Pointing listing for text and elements
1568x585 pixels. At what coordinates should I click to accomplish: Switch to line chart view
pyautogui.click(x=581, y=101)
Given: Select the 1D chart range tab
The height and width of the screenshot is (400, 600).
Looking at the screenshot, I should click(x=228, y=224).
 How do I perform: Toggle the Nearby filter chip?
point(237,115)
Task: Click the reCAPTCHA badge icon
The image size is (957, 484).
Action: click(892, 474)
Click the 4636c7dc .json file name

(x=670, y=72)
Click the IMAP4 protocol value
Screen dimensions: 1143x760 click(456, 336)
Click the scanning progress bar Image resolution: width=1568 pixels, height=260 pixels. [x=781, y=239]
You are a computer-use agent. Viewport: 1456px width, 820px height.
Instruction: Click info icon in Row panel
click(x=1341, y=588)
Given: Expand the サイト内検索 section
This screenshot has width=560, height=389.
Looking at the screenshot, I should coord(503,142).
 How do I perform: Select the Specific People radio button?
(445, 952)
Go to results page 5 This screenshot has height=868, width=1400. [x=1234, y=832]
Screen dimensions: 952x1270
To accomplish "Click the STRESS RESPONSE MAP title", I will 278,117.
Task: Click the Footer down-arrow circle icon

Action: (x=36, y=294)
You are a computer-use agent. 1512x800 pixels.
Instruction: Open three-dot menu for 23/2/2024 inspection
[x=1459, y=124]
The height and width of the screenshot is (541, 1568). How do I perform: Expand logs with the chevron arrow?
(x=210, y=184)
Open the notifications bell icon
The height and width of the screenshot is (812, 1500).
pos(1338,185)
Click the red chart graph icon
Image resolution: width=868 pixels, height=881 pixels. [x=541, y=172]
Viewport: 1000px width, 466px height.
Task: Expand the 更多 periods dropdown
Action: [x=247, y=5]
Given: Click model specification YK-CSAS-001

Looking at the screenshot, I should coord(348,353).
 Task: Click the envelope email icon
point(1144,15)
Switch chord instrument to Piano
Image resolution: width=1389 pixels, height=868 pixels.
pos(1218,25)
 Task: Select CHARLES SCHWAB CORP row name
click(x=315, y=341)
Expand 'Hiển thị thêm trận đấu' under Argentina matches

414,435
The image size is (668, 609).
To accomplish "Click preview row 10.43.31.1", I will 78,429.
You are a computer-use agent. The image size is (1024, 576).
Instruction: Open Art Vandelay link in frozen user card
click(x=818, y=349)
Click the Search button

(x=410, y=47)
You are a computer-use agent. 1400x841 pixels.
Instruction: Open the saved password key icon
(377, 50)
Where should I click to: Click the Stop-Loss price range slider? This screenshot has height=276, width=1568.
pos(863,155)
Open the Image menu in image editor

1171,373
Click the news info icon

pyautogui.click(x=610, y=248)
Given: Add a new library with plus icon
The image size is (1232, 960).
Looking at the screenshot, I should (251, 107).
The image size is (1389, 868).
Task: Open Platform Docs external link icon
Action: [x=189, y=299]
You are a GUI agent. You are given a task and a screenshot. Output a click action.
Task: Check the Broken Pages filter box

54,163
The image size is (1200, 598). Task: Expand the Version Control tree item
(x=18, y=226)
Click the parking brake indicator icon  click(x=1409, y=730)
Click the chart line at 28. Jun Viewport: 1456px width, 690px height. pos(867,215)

Brief
Rewrite the listing above with each "Instruction" replaced by "Directive", keeping everything else unchanged.

Answer to the exercise
1568x585 pixels. At what coordinates should I click to accomplish: Switch to line chart view
pyautogui.click(x=581, y=101)
Given: Select the 1D chart range tab
The height and width of the screenshot is (400, 600).
Looking at the screenshot, I should click(x=228, y=224).
 How do I perform: Toggle the Nearby filter chip?
point(237,115)
Task: Click the reCAPTCHA badge icon
The image size is (957, 484).
Action: click(892, 474)
Click the 4636c7dc .json file name

(x=670, y=72)
Click the IMAP4 protocol value
Screen dimensions: 1143x760 click(456, 336)
Click the scanning progress bar Image resolution: width=1568 pixels, height=260 pixels. [x=781, y=239]
You are a computer-use agent. Viewport: 1456px width, 820px height.
Directive: Click info icon in Row panel
click(x=1341, y=588)
Given: Expand the サイト内検索 section
This screenshot has width=560, height=389.
Looking at the screenshot, I should coord(503,142).
 How do I perform: Select the Specific People radio button?
(445, 952)
Go to results page 5 This screenshot has height=868, width=1400. [x=1234, y=832]
Screen dimensions: 952x1270
To accomplish "Click the STRESS RESPONSE MAP title", I will 278,117.
Task: Click the Footer down-arrow circle icon

Action: (x=36, y=294)
You are a computer-use agent. 1512x800 pixels.
Directive: Open three-dot menu for 23/2/2024 inspection
[x=1459, y=124]
The height and width of the screenshot is (541, 1568). How do I perform: Expand logs with the chevron arrow?
(x=210, y=184)
Open the notifications bell icon
The height and width of the screenshot is (812, 1500).
pos(1338,185)
Click the red chart graph icon
Image resolution: width=868 pixels, height=881 pixels. [x=541, y=172]
Viewport: 1000px width, 466px height.
Task: Expand the 更多 periods dropdown
Action: [x=247, y=5]
Given: Click model specification YK-CSAS-001

Looking at the screenshot, I should coord(348,353).
 Task: Click the envelope email icon
point(1144,15)
Switch chord instrument to Piano
Image resolution: width=1389 pixels, height=868 pixels.
pos(1218,25)
 Task: Select CHARLES SCHWAB CORP row name
click(x=315, y=341)
Expand 'Hiển thị thêm trận đấu' under Argentina matches

414,435
The image size is (668, 609).
To accomplish "Click preview row 10.43.31.1", I will 78,429.
You are a computer-use agent. The image size is (1024, 576).
Directive: Open Art Vandelay link in frozen user card
click(x=818, y=349)
Click the Search button

(x=410, y=47)
You are a computer-use agent. 1400x841 pixels.
Directive: Open the saved password key icon
(377, 50)
Where should I click to: Click the Stop-Loss price range slider? This screenshot has height=276, width=1568.
pos(863,155)
Open the Image menu in image editor

1171,373
Click the news info icon

pyautogui.click(x=610, y=248)
Given: Add a new library with plus icon
The image size is (1232, 960).
Looking at the screenshot, I should (251, 107).
The image size is (1389, 868).
Task: Open Platform Docs external link icon
Action: [x=189, y=299]
You are a GUI agent. You are given a task and a screenshot. Output a click action.
Task: Check the Broken Pages filter box

54,163
The image size is (1200, 598). Task: Expand the Version Control tree item
(x=18, y=226)
Click the parking brake indicator icon  click(x=1409, y=730)
Click the chart line at 28. Jun Viewport: 1456px width, 690px height. pos(867,215)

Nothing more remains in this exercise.